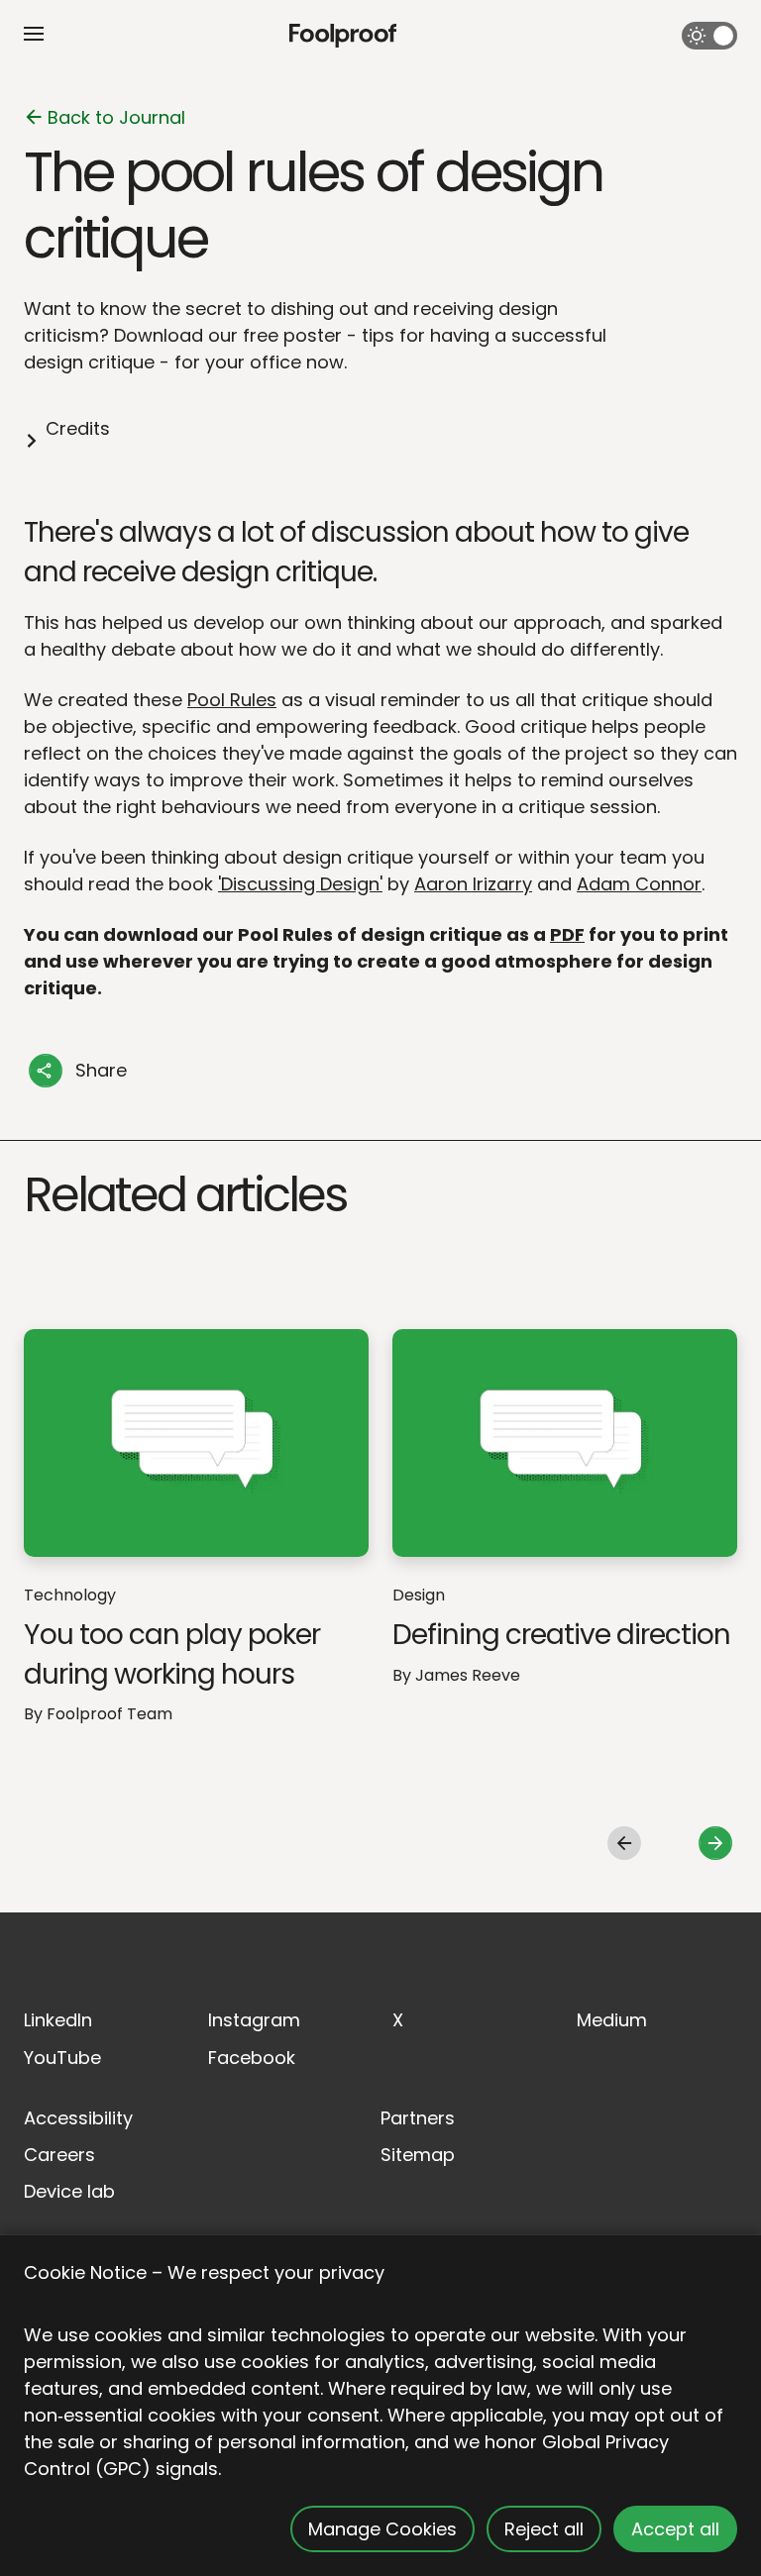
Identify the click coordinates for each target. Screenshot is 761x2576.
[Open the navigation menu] (33, 33)
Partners (417, 2118)
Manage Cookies (382, 2529)
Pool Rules (231, 699)
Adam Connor (639, 884)
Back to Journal (116, 117)
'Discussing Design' (300, 884)
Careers (59, 2154)
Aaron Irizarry (473, 884)
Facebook (251, 2057)
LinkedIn (58, 2020)
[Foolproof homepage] (342, 36)
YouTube (62, 2057)
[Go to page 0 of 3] (624, 1844)
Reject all (544, 2529)
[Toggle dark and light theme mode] (709, 36)
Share (101, 1070)
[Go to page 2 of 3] (715, 1844)
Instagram (254, 2020)
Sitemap (417, 2154)
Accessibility (78, 2118)
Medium (612, 2020)
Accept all (675, 2529)
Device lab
────────
PROBLEM DESCRIPTION >>
Everything from the line with "Reject all (544, 2529)" to the last line of the entries is to be written out exactly; omit all earlier lines.

SOLUTION TO THIS PROBLEM >>
Reject all (544, 2529)
[Toggle dark and light theme mode] (709, 36)
Share (101, 1070)
[Go to page 2 of 3] (715, 1844)
Instagram (254, 2020)
Sitemap (417, 2154)
Accessibility (78, 2118)
Medium (612, 2020)
Accept all (675, 2529)
Device lab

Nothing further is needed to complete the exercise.